Anzitutto, il reato presupposto – posto in essere nell’interesse o a vantaggio dell’ente – deve essere stato commesso da un soggetto che rivesta funzione di rappresentanza, amministrazione o direzione dell’Ente o di una sua unità organizzativa dotata di autonomia finanziaria o funzionale, nonché da persone che esercitino anche di fatto la gestione o il controllo dello stesso.
Secondariamente, l’ente deve essere sprovvisto di un adeguato Modello Organizzativo idoneo alla prevenzione del reato presupposto.
Conclusioni
La rapida diffusione del Covid-19 ha determinato la necessità di un altrettanto repentino intervento a livello nazionale.

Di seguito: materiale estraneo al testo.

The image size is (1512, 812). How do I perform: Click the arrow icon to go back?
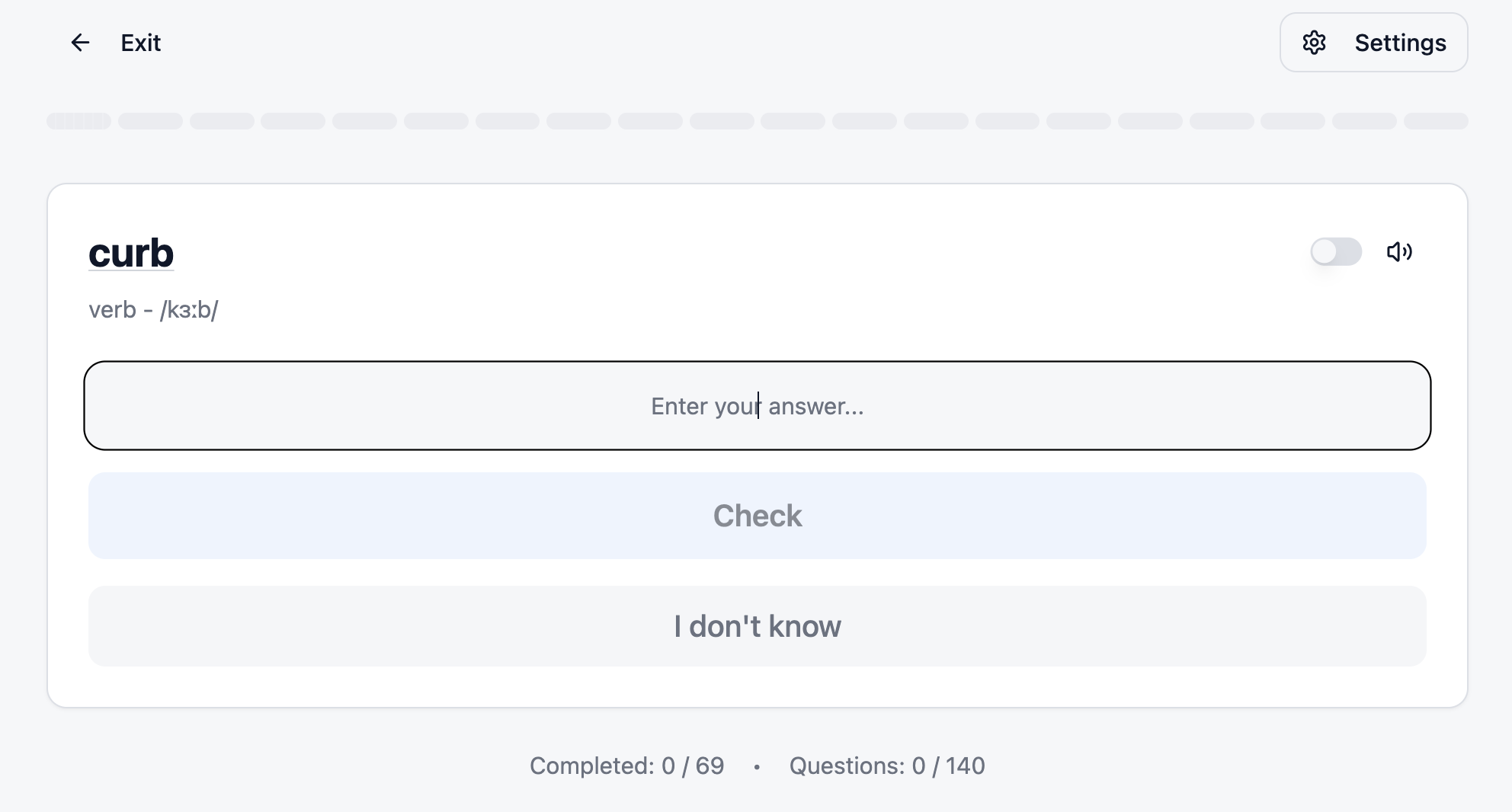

Si ritiene che chi sarà chiamato a valutare le condotte degli operatori sanitari o di coloro che svolgono ruoli dirigenziali, dovrà, in primo luogo, tenere conto del fatto che all’inizio dell’emergenza circolassero poche ed imprecise informazioni sul nuovo Coronavirus e che molte di esse – soprattutto quelle che ne sottovalutavano la capacità diffusiva e gli effetti per la popolazione – sono risultate essere errate.
Senza dubbio tale aspetto dovrà essere valutato con riferimento alla colpevolezza e, in molti casi, potrà ridurre significativamente (se non addirittura escludere) la sussistenza dell’elemento soggettivo tipico delle fattispecie colpose sopra esaminate.
Quanto alla condotta degli operatori sanitari in particolare, dovrebbero essere previste delle norme ad hoc tenuto conto che l’art. 590 sexies c.p., espressamente inserito all’interno del codice con la Legge Gelli- Bianco, non risulta conforme alle specificità dell’emergenza Covid-19.
Difatti, il citato disposto prevede una causa di esclusione della punibilità per gli operatori sanitari incorsi nei delitti di omicidio colposo o lesioni personali colpose soltanto nel caso in cui:
1) l’evento morte o lesione si sia verificato a causa di imperizia, con esclusione delle ipotesi di negligenza e imprudenza e a prescindere da qualsiasi gradazione della colpa;
2) siano state rispettate le raccomandazioni contenute nelle linee guida o le best pratices;
3) le linee guida o le buone pratiche siano adeguate al caso di specie.
A tal proposito appare quanto mai necessario rilevare che le uniche linee guida e le buone pratiche medico assistenziali sono soltanto quelle che si reperiscono sul sito dell’Istituto Superiore di Sanità.
Da un lato, tuttavia, le linee guida non sono (ad oggi) certificate e risulta evidente che, quanto alle pratiche clinico assistenziali, trattandosi di una patologia prima di oggi sconosciuta, queste non possano ritenersi del tutto soddisfacenti mancando, allo stato, indicazioni precise in ordine alle terapie da seguire.
Tali considerazioni portano dunque a ritenere che sia dubbia la possibilità di riconoscere profili di responsabilità penale in capo ai soggetti citati sebbene ogni valutazione sarà da rapportarsi al caso concreto.